Accuracy and Difficulty
Accuracy and Difficulty are temporary modifiers gained and lost in rapid, chaotic moments of action.
For example, two mech pilots, equally matched, duel amidst the shifting debris of a shattered frigate. Attempting to land a shot, they dodge to avoid incoming fire and floating, slagged bulkheads. The debris makes it unlikely that either will land a clean hit; however, one of the pilots, thinking quickly, hides among the floating metal. When their enemy gets close, the pilot springs forth from hiding and catches their opponent unaware – making the shot much easier than normal.
Situations like this can cause pilots to gain accuracy or difficulty.

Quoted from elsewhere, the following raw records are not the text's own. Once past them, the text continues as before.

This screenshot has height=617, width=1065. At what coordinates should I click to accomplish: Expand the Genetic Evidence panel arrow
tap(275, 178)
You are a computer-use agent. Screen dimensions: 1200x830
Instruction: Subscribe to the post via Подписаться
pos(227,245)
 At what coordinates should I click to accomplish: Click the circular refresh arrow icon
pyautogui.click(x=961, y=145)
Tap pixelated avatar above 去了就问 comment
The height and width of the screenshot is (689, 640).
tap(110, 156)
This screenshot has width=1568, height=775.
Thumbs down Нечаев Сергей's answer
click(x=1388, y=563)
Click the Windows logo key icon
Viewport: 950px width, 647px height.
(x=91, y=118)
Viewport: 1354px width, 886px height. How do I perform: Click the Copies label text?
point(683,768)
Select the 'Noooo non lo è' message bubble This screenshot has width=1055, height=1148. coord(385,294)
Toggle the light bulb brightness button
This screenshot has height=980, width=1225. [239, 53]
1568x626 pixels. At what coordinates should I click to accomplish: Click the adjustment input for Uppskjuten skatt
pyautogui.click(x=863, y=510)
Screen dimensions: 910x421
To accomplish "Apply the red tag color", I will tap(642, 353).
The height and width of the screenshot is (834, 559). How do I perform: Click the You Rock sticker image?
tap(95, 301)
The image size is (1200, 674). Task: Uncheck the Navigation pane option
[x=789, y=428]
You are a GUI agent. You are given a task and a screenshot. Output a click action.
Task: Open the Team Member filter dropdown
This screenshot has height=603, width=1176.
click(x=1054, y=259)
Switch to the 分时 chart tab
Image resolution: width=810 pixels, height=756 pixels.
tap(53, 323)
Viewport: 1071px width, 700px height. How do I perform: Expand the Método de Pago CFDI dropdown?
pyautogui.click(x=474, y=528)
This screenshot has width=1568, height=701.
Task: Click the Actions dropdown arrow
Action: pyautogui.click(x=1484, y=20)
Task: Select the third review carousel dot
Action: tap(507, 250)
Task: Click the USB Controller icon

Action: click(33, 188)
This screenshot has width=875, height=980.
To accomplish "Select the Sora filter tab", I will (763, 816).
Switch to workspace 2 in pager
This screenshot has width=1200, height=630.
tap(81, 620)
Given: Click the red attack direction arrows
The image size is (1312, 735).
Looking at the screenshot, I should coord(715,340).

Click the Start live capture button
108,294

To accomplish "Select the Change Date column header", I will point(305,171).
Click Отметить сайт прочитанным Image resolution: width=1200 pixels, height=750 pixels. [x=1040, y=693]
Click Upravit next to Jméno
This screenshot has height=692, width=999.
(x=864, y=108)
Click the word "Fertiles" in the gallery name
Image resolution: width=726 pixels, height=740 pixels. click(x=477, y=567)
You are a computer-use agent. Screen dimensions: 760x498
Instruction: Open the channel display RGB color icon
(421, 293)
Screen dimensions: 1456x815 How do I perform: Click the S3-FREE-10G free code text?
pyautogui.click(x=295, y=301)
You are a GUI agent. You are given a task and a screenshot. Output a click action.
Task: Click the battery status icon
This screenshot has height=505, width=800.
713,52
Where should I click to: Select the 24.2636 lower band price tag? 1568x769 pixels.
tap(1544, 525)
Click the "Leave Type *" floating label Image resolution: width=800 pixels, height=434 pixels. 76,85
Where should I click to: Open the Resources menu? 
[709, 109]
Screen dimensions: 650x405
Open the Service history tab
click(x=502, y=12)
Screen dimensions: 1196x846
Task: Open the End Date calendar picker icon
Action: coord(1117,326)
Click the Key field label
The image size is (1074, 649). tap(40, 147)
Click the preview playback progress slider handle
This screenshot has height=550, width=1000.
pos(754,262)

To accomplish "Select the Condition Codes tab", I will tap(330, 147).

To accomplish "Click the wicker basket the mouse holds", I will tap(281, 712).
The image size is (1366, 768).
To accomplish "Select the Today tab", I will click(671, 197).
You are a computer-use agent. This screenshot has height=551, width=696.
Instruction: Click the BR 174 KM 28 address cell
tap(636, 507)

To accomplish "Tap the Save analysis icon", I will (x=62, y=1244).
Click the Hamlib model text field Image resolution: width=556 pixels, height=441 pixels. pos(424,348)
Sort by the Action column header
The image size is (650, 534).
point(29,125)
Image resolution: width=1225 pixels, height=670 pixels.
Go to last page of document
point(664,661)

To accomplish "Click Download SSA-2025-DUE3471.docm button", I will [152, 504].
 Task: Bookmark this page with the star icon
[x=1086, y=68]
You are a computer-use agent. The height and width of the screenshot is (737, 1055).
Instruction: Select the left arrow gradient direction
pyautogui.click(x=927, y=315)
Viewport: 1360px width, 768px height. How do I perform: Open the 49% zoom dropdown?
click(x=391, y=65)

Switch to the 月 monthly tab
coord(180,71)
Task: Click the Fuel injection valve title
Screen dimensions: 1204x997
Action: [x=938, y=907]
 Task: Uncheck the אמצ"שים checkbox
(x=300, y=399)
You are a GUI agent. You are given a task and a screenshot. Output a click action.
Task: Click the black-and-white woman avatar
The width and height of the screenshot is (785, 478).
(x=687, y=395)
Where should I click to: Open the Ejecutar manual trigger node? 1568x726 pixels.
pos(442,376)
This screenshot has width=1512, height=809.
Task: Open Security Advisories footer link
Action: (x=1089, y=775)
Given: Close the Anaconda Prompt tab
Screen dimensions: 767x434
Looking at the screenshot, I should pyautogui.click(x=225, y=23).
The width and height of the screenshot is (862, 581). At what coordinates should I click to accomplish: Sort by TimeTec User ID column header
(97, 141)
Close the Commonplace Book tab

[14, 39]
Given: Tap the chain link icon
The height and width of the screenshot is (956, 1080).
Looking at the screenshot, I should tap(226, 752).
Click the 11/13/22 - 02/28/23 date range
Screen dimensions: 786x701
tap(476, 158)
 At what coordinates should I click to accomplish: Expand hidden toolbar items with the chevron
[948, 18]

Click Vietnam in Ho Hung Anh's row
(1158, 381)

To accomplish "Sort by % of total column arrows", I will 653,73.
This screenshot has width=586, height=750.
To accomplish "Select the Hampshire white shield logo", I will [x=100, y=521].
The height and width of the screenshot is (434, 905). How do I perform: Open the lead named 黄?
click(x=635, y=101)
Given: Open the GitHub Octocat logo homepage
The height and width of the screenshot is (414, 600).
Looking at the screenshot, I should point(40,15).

- Each point of Accuracy adds 1d6 to a roll.
- Each point of Difficulty subtracts 1d6 from a roll.
- Accuracy and Difficulty cancel each other out on a 1:1 basis.
If you are lucky enough to be rolling several of the same bonus dice, whether Accuracy or Difficulty, you don’t add them together to determine the result. Instead, find the highest number rolled and apply it to the final roll. Because of this, no roll can ever receive more than –6 or +6 from Accuracy or Difficulty.
For example:
- For an attack with 2 Accuracy, roll 2d6 and choose the highest of the two dice, then add that number to your attack roll. If you roll 3 on one die and 4 on the other, you add +4 to the roll, not +7.
- For an attack with 2 Accuracy and 1 Difficulty, you only add 1d6 to your attack roll as 1 Difficulty and 1 Accuracy cancel each other out.
- For an attack with 1 Accuracy and 1 Difficulty, you don’t add anything to the roll – the dice cancel each other out.